I have a huge table with the following format.
| Timestamp | Site_ID | Connected_status |
| ------------------------ | ------ | ---------------- |
| 2022-05-14 00:00:00 UTC | 12345 | True |
| 2022-05-14 00:01:00 UTC | 12345 | True |
| 2022-05-14 00:02:00 UTC | 12345 | True |
| 2022-05-14 00:03:00 UTC | 12345 | True |
...a few 1000 more entries for the same site_id (12345)
| 2022-05-14 00:00:00 UTC | 32145 | True |
| 2022-05-14 00:01:00 UTC | 32145 | True |
| 2022-05-14 00:02:00 UTC | 32145 | True |
| 2022-05-14 00:03:00 UTC | 32145 | True |
| 2022-05-14 00:04:00 UTC | 32145 | False |
| 2022-05-14 00:05:00 UTC | 32145 | False |
...a few 1000 more entries for the same site_id (32145)
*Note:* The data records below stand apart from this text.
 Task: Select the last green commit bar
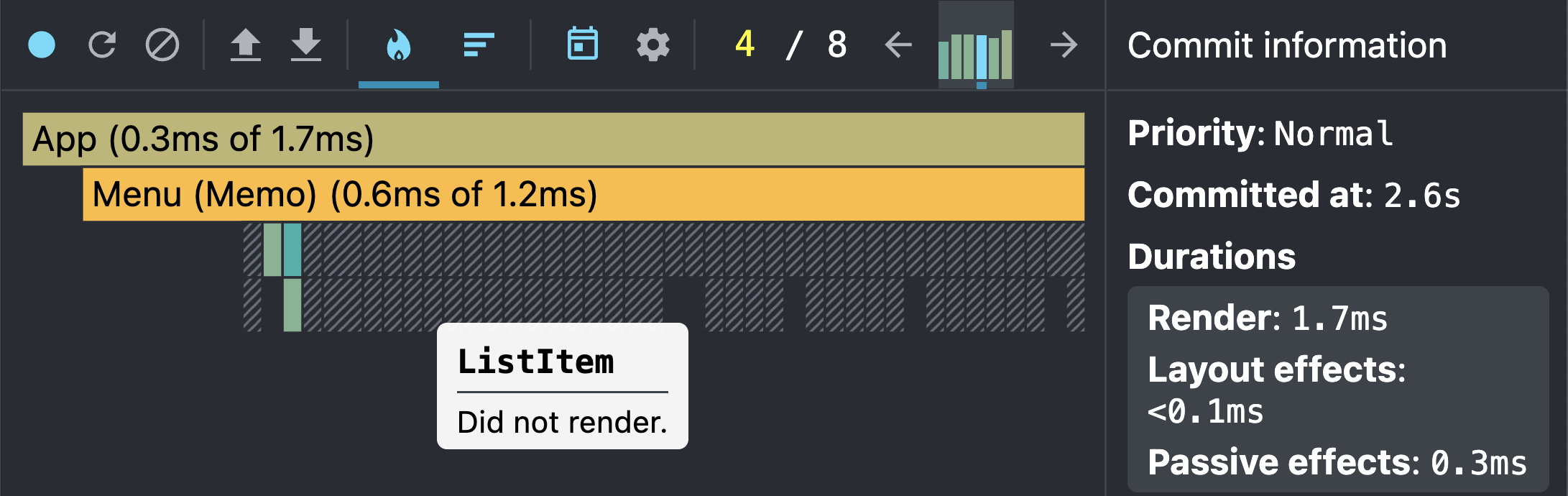1007,55
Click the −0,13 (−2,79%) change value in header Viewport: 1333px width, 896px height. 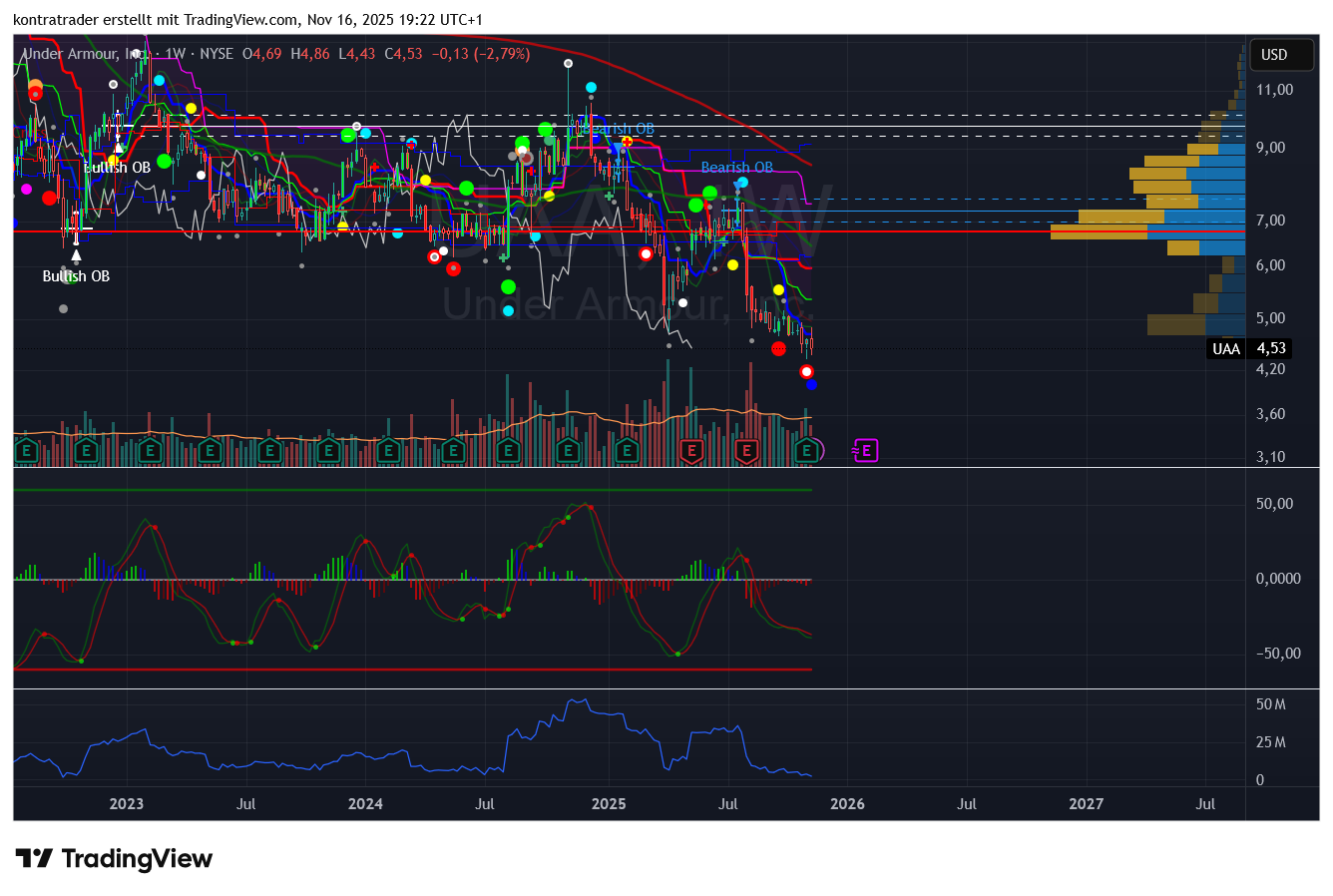click(x=481, y=54)
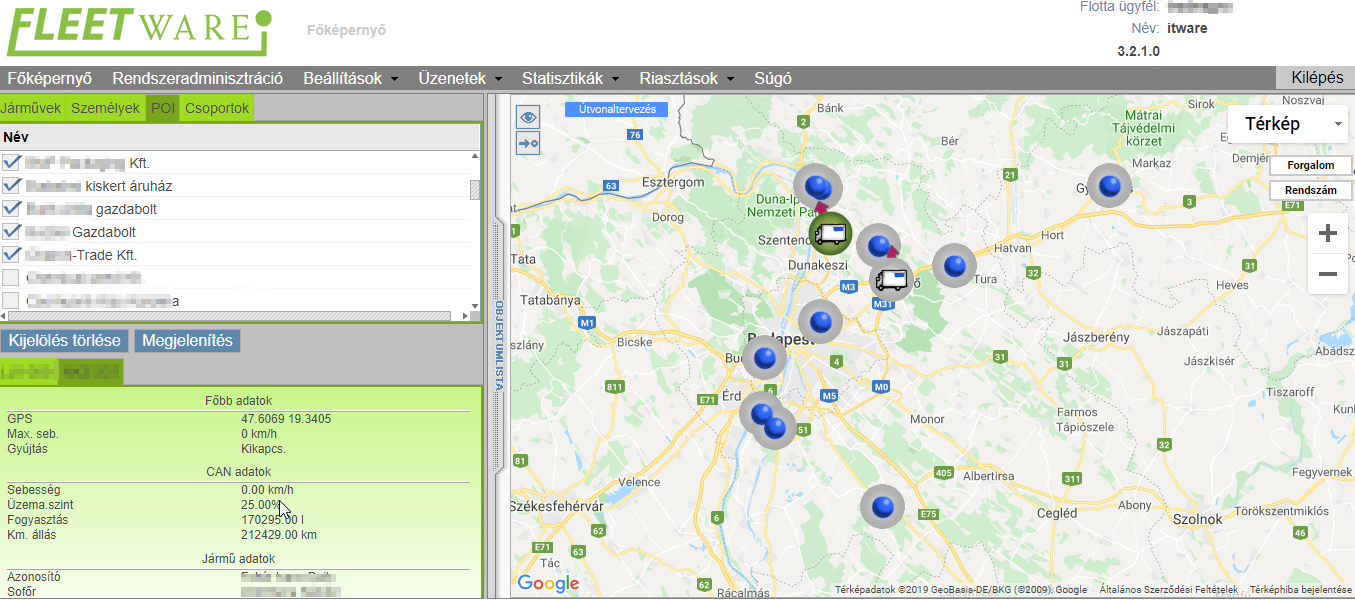Click the Útvonaltervezés button on map
Screen dimensions: 1355x600
(x=617, y=109)
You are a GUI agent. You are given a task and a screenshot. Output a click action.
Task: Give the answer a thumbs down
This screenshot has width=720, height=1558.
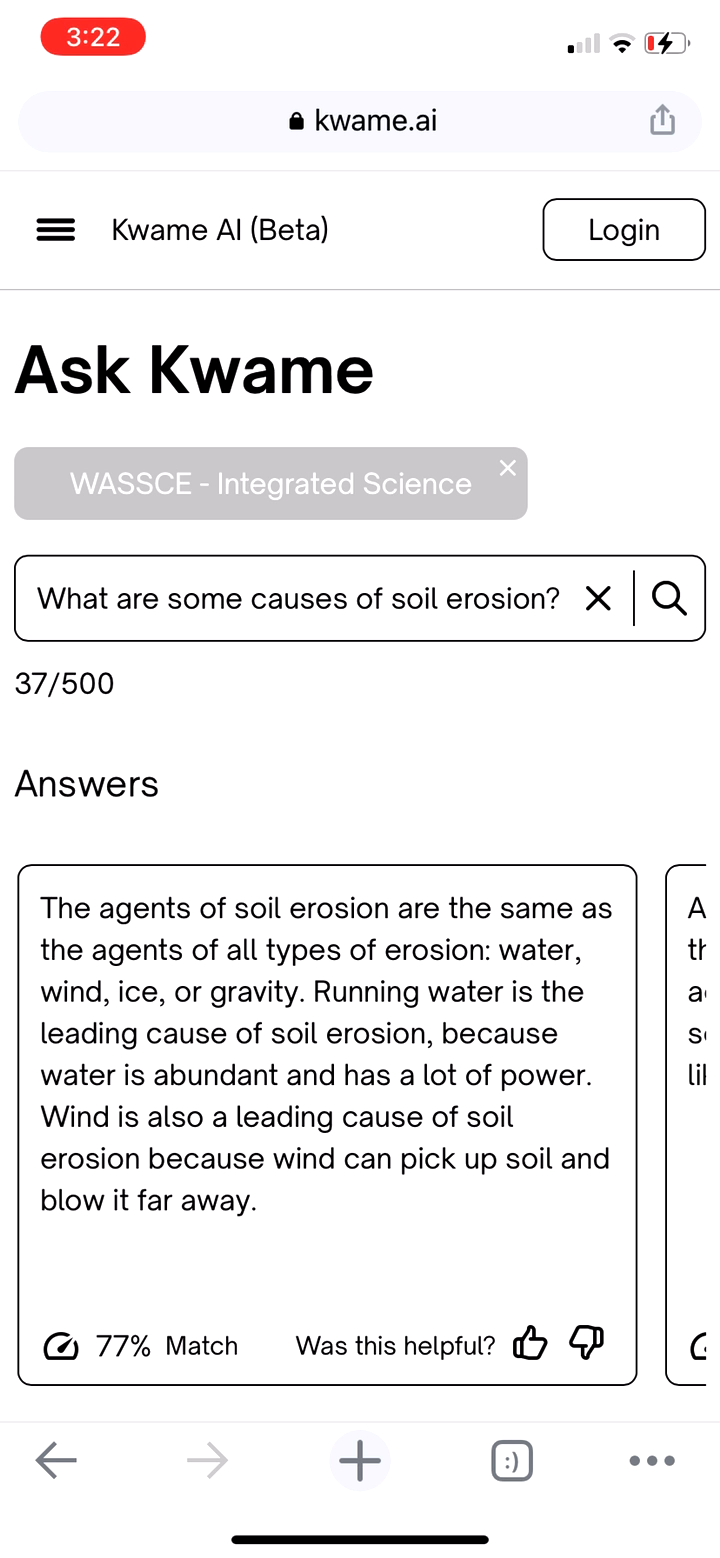pos(587,1342)
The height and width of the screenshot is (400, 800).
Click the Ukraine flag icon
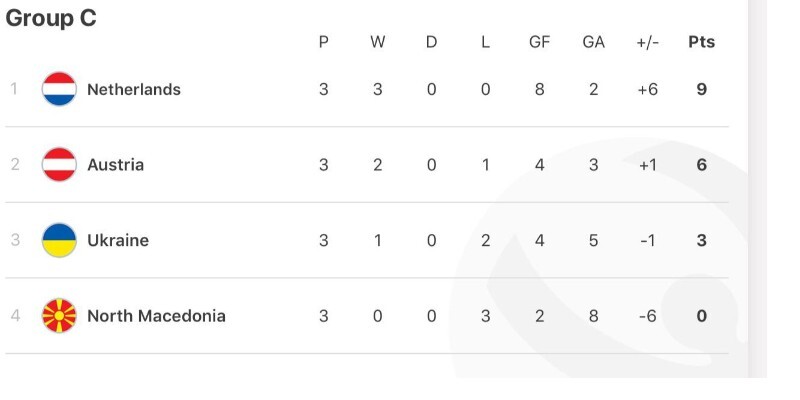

This table captures every minute is a certain site_ID is connected or not. As a result, this table has several million records in it. I want to pull out whether a site_ID recorded both True and False 'Connected_status'. Thus I want the output to look like this
| Site_ID | Connected_status_change |
| ------ | ----------------------- |
| 31245 | True |
...and all other Site_ids where the connected_status has changed
I understand that I need to somehow group by all the Site_Ids and then run some kind of a filter on connected_status but I'm unable to figure it out.
CodePudding user response:
You can use 2 queries - the internal query will select all records with distinct - so you'll get only 1 record for true and 1 for false. than use external query to "count" the record group by the site_id, having the count column > 1
CodePudding user response:
SELECT Site_ID, COUNT(DISTINCT connected_status) AS CONNECTED_STATUS_CHANGE FROM yourtable GROUP BY Site_ID
This should return the number of distinct values of connected_status in the table, grouped by Site_ID. You can convert that to a boolean using IF THEN or CASE, etc. as you wish.